↓↓↓

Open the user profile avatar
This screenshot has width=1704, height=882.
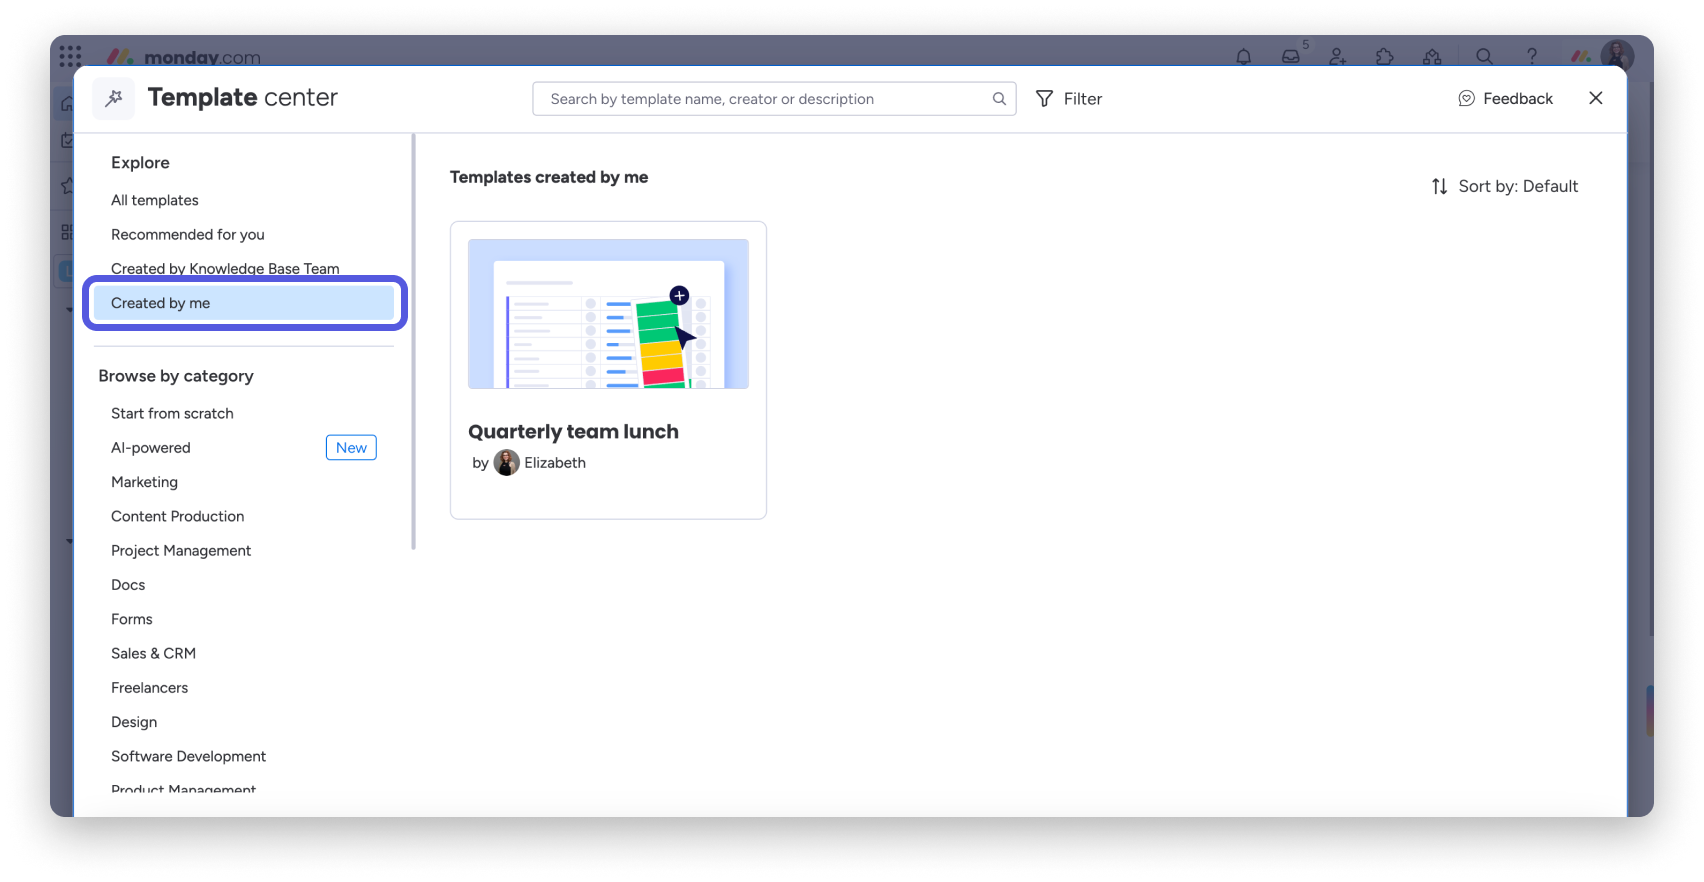point(1616,55)
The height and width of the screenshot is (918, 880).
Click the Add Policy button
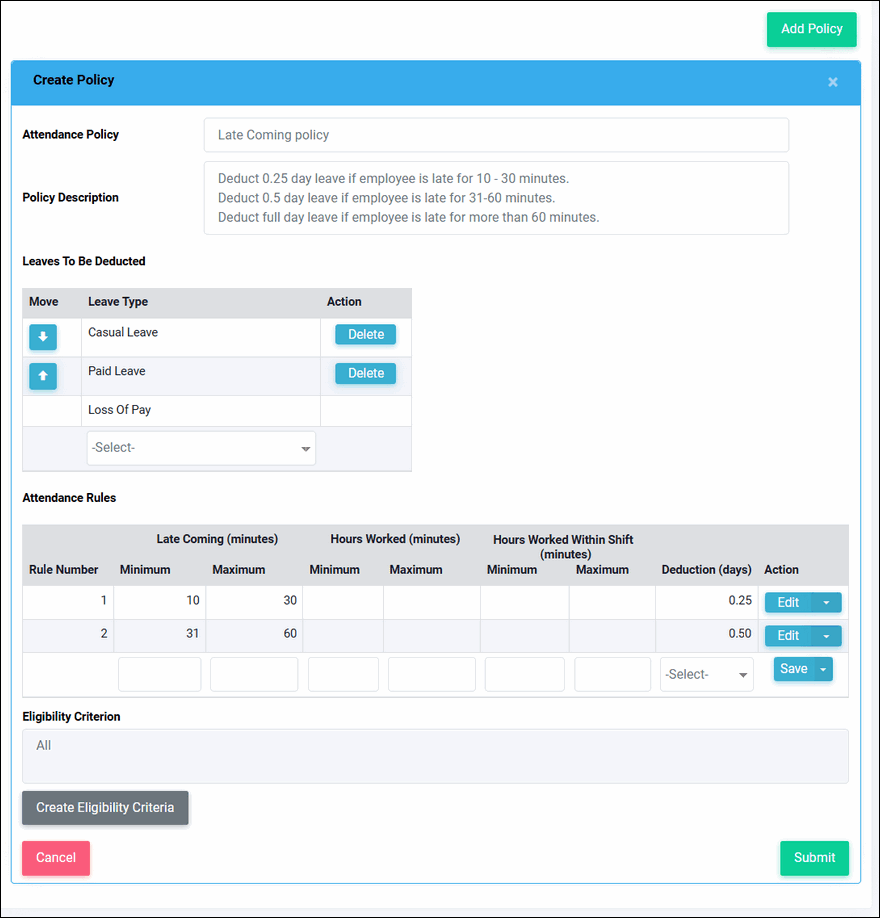[811, 29]
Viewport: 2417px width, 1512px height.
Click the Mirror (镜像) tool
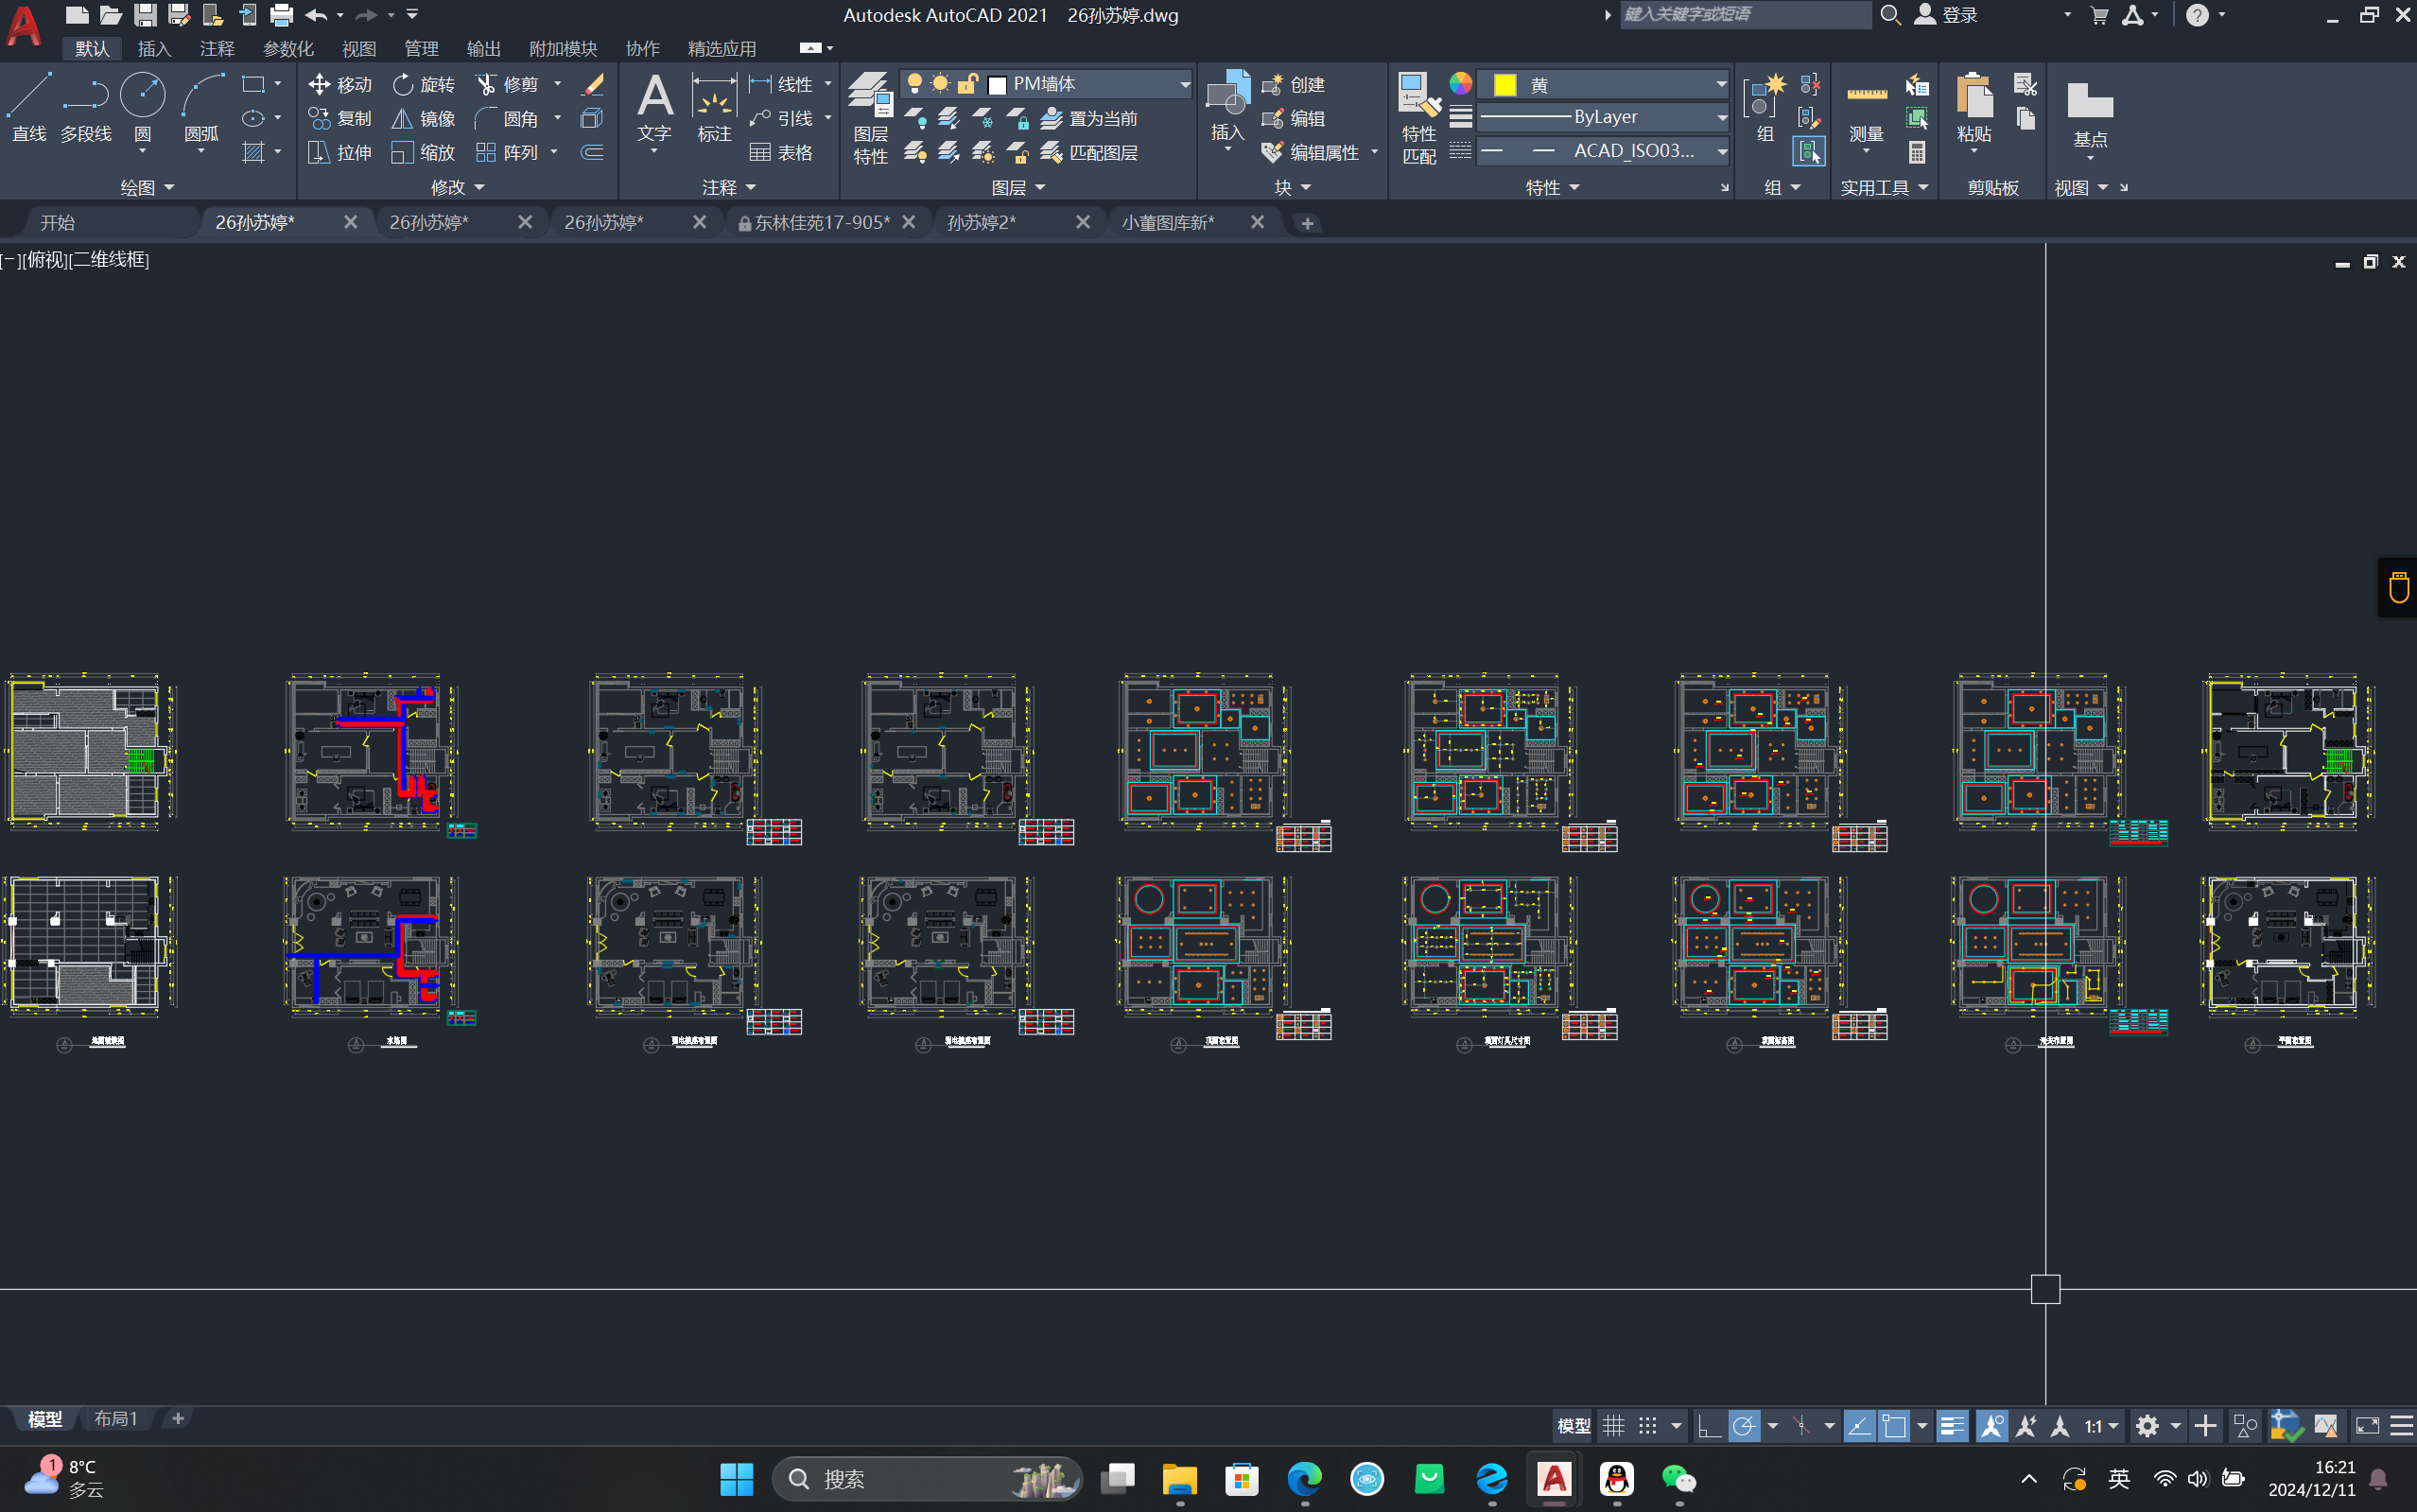pyautogui.click(x=423, y=119)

↑↑↑

AIM -
Please rewrite all of the rows above, swapping each "screenshot" for "image" and changing nothing else. Leave the pictures out of your answer.

WRITTEN RESPONSE -
Open the user profile avatar
This image has width=1704, height=882.
point(1616,55)
The height and width of the image is (918, 880).
Click the Add Policy button
[811, 29]
Viewport: 2417px width, 1512px height.
Click the Mirror (镜像) tool
pyautogui.click(x=423, y=119)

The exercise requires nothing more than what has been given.